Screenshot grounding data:
- Opening Delimiter -

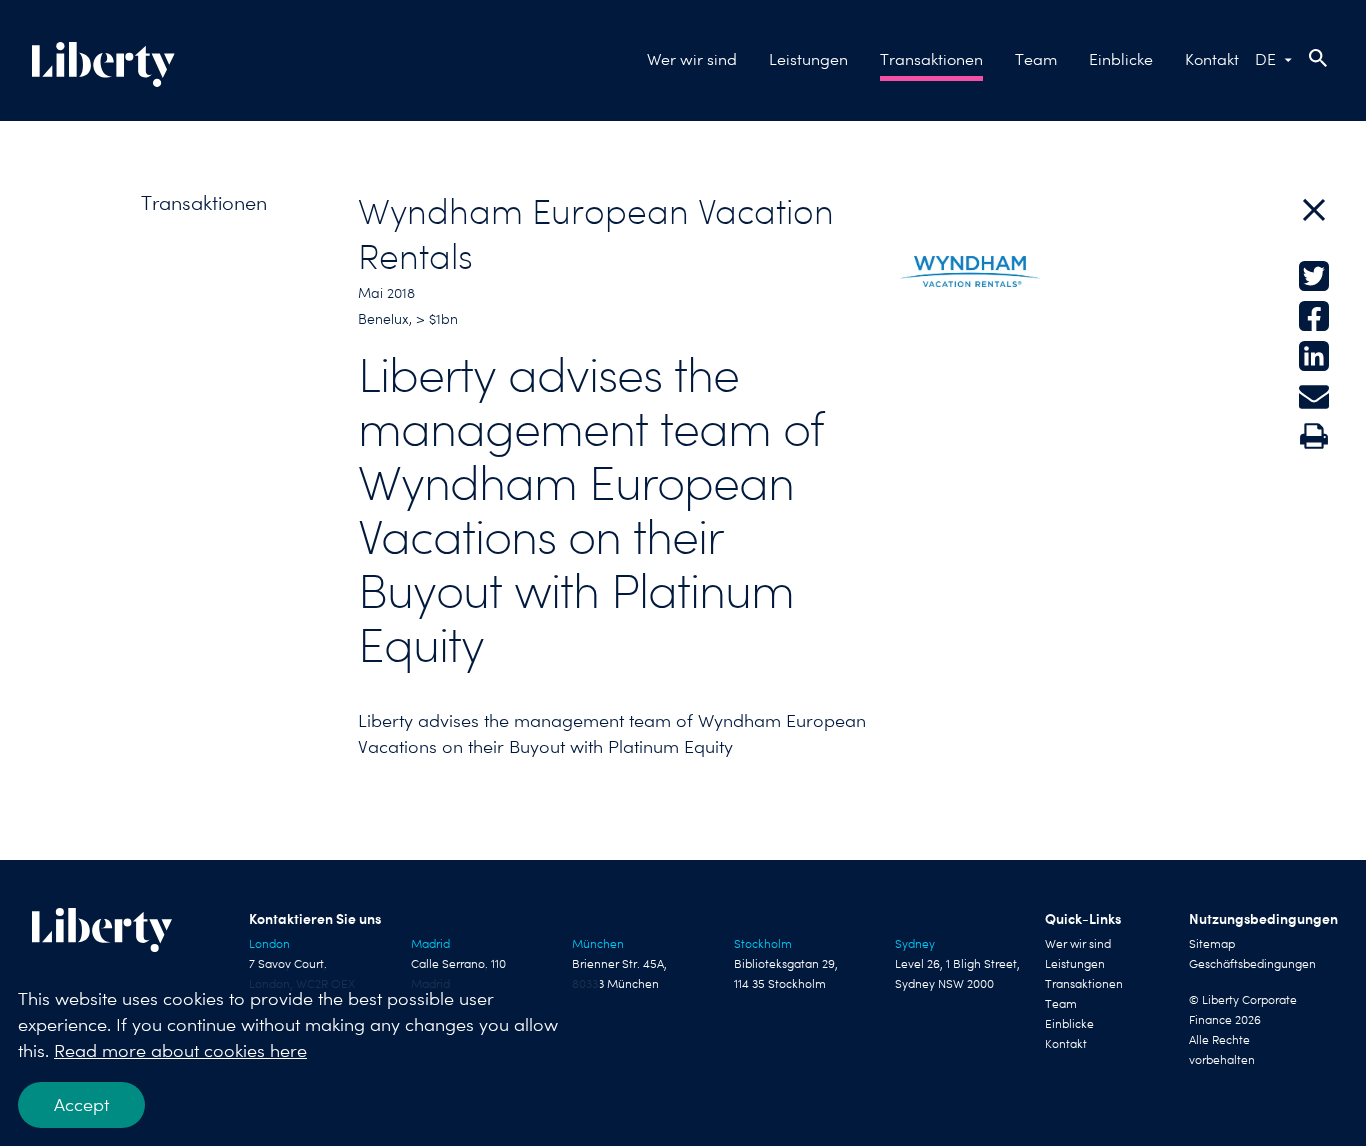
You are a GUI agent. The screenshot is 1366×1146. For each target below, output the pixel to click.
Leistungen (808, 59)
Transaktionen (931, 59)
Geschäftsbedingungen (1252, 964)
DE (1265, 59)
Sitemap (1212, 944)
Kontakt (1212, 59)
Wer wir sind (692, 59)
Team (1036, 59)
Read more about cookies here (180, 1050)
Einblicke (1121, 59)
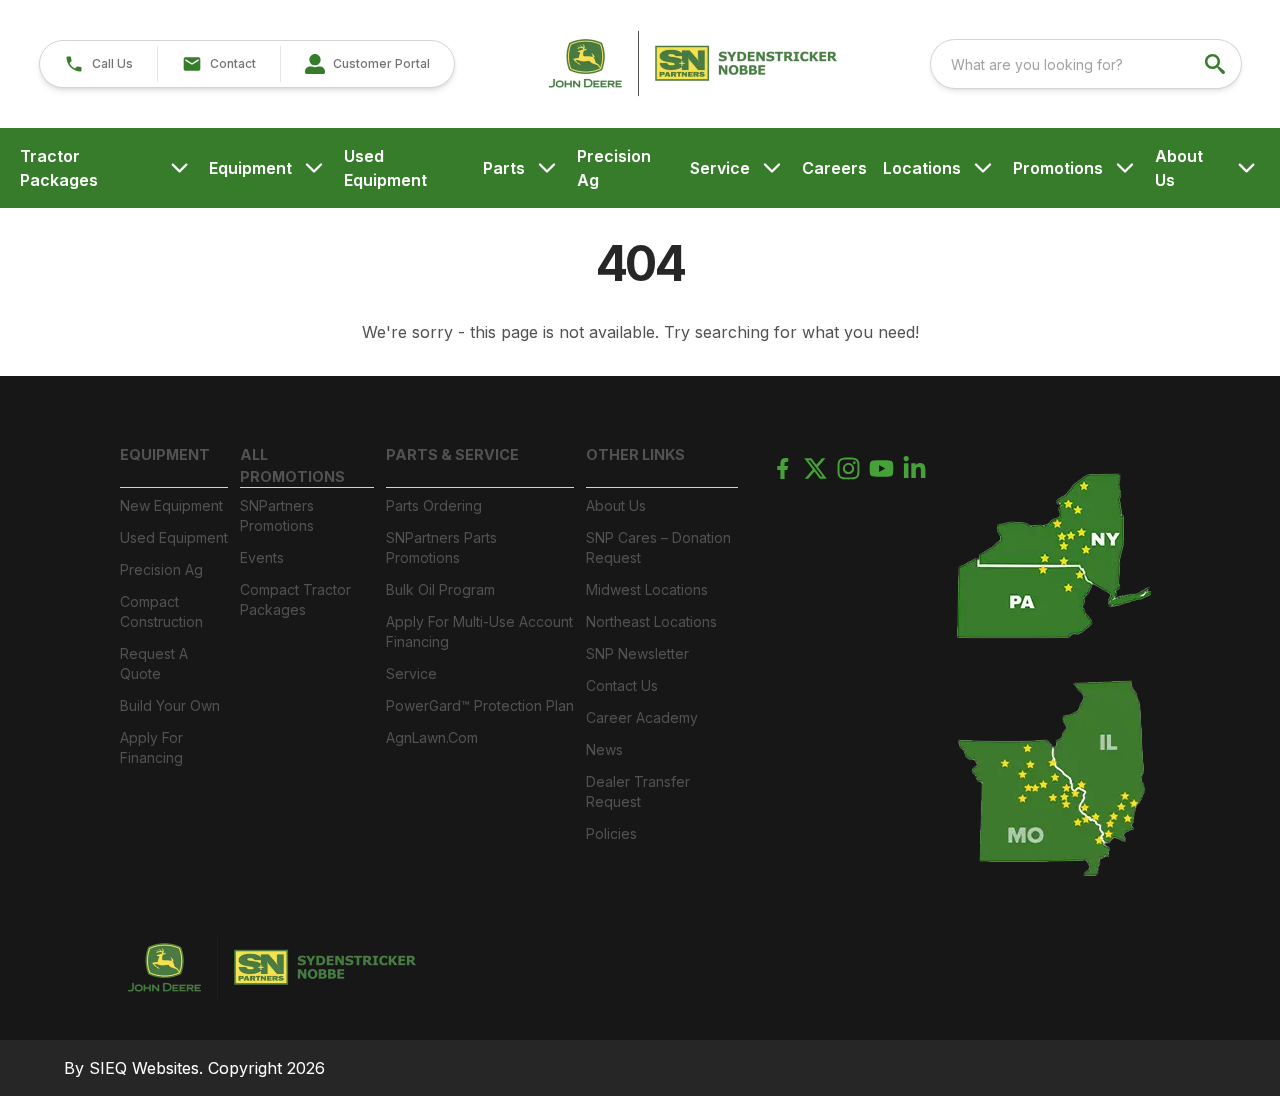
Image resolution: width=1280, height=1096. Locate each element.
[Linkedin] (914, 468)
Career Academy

- Closing Delimiter -

#### ACTIVITY:
Please copy every line of the data that carries the string "each".

#### RESPONSE AREA:
You are a GUI agent. The screenshot is 1366×1146. For each target below, output the pixel to click.
Image resolution: width=1280, height=1096. Locate each element.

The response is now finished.